I used to have shower sex with my ex all the time.
It was uncomfortable and awkward. I only did it because it was quick and I wanted it to be over with. Is that bad?

bob_'s avatar

@Katniss it’s no bueno.

gailcalled's avatar

@Katniss: That’s your question, not ours. But it doesn’t bode well for the relatioship.

gimlet's avatar

It can be a lot of fun for foreplay, but is awkward as hell for the act itself. When you’re in a bedroom, the bed is just kind of… there, and the proceedings usually end up there before too long. That’s easier (logistically), but the ease can also mean that you do the same thing all the time. Hanging out in the shower is a fun way to try something new. It lends itself to standing positions, which are a fun variation. But! The shower is slippery and full of hard surfaces. So it’s a fun place for oral (his and hers), fingerbangs, and general tomfoolery, but it really doesn’t lend itself to intercourse.

I mean, they can try, and some people can probably make it work. But I’d recommend shower foreplay+ actual banging, somewhere else.

Unbroken's avatar

@Blueroses too true.. a little communication and some willingness to adjust for each other does work wonders.

But for a less attentive or awkward whether body size or just comfort level… can really make for some painful memories.

OpryLeigh's avatar

My boyfriend and I do it in the shower a lot. It’s great for a quickie as positions are limited so if you want a longer session then it’s probably best to move it into the bedroom. I also find shower sex very useful if it is my time of the month! We usually do it with me bending over and him taking me from behind, we don’t find it as difficult or awkward as others seem to.

livelaughlove21's avatar

Period sex…no thanks.

OpryLeigh's avatar

I’m at my horniest when I’m on my period so there is no way I could forgo sex during that time!

CWOTUS's avatar

“Foreplay in a bathtub” can be great, and is highly recommended.

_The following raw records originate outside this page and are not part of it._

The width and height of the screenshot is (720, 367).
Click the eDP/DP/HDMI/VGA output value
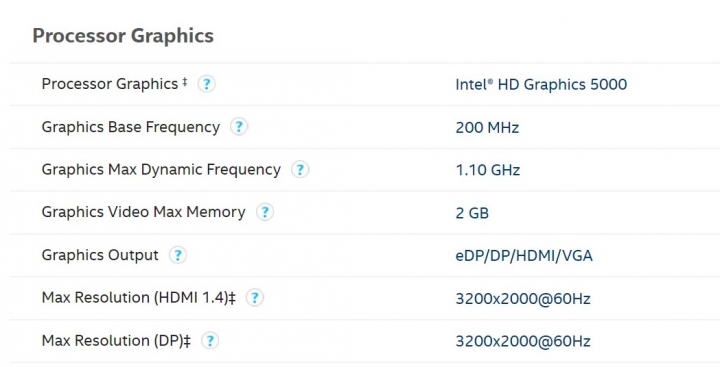point(524,255)

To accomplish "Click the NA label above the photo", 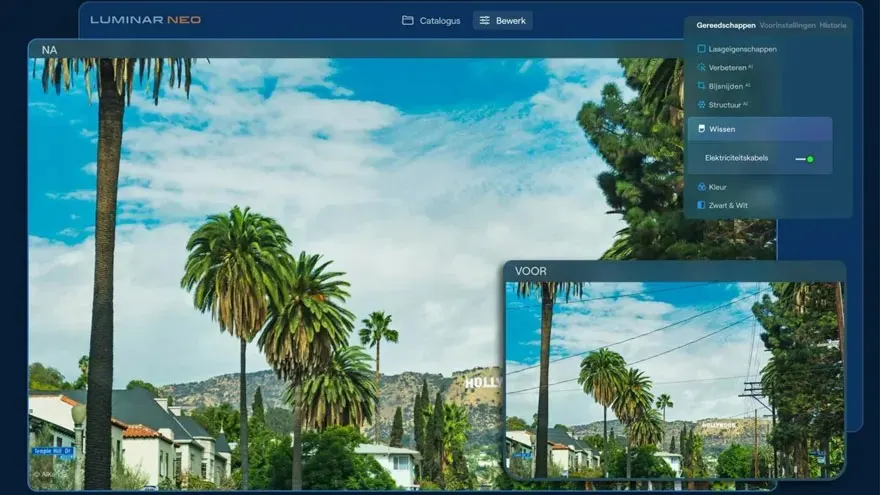I will coord(49,49).
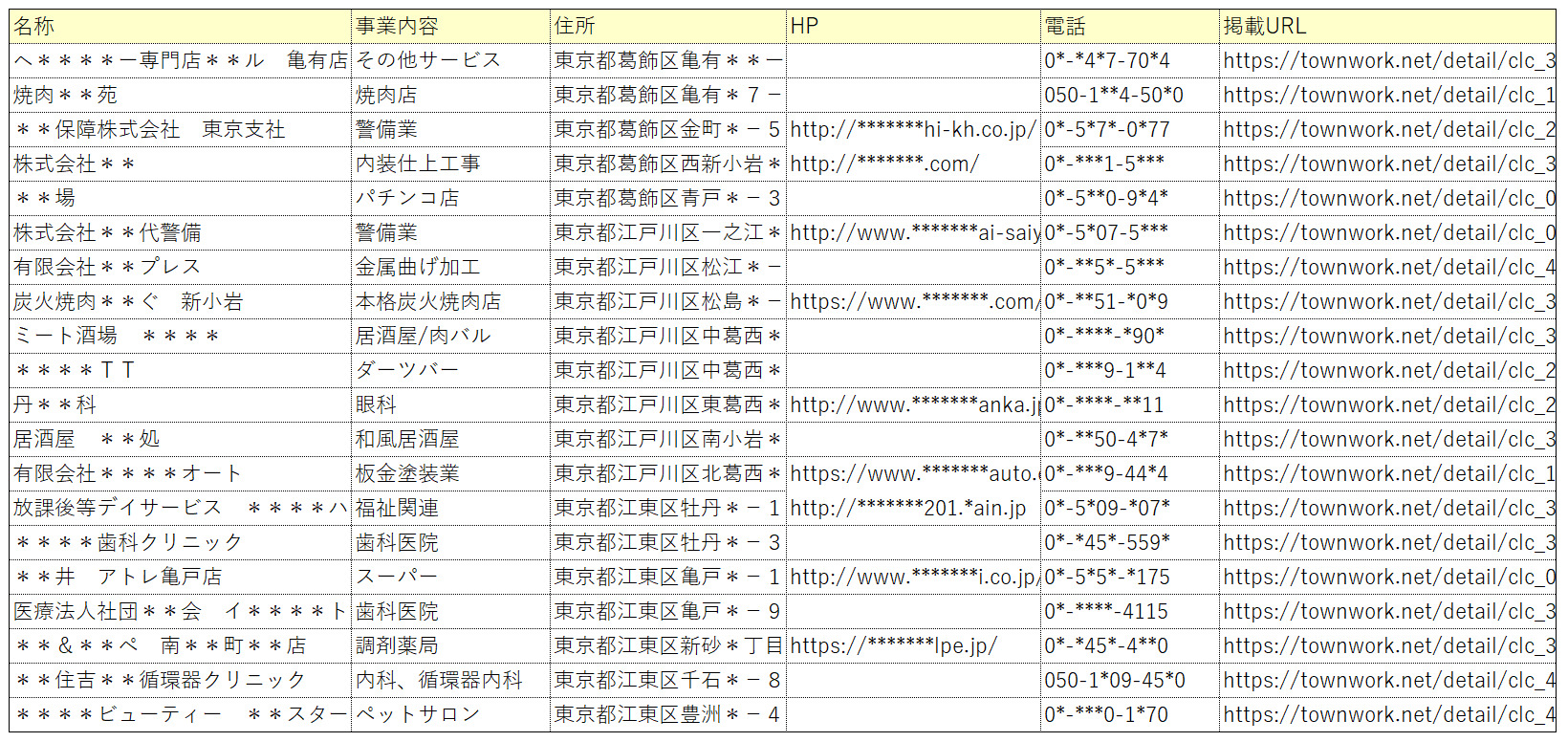Open the townwork URL for the ペットサロン row

pyautogui.click(x=1388, y=715)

“Sex in the shower” is not such a great idea, for many of the aforementioned reasons.

Unbroken's avatar

@Leanne1986 I agree I hit my sexual peak the day or two before I start. Since I peak a little early it’s not imperative I get laid once I get going.. But I found if I space out my meals and eat light foods…I can mostly control my flow… but th shower is a nice just in case…

lemmy's avatar

Pretty difficult.
I also hear it’s not so safe to get water in certain places.

No lube and no mess though, so it can be great if you have the right kind of shower. I have a small shower where there’s not room for much, but hotel showers are great for this

cutiepi92's avatar

Eh we tried it, didn’t like it. It’s so sexy in movies, but in real life it just felt impratical. Too much thinking involved as far as positions, not falling on our asses, everything was too slippery, soap/water in my eyes, I don’t want soap in my vajayjay, etc.

StrangerRick's avatar

It’s not great for sex, but it is a lot of silly giggly fun… It’s one of those fun, spontainious things that will be more memorable for the experience than the sex. Want great sex, pick a better workbench, such as a California King Size bed with memory foam mattress, down pillows and 1000 count Egyptian Cotton Sheets fresh air dried outdoors… On the other hand. I once spent a weekend at a place with one of those 100 foot square motion controlled showers and 24 showerheads at various levels, with various spray settings and a rubberized composite floor. It was… Memorable… Would definately do that again.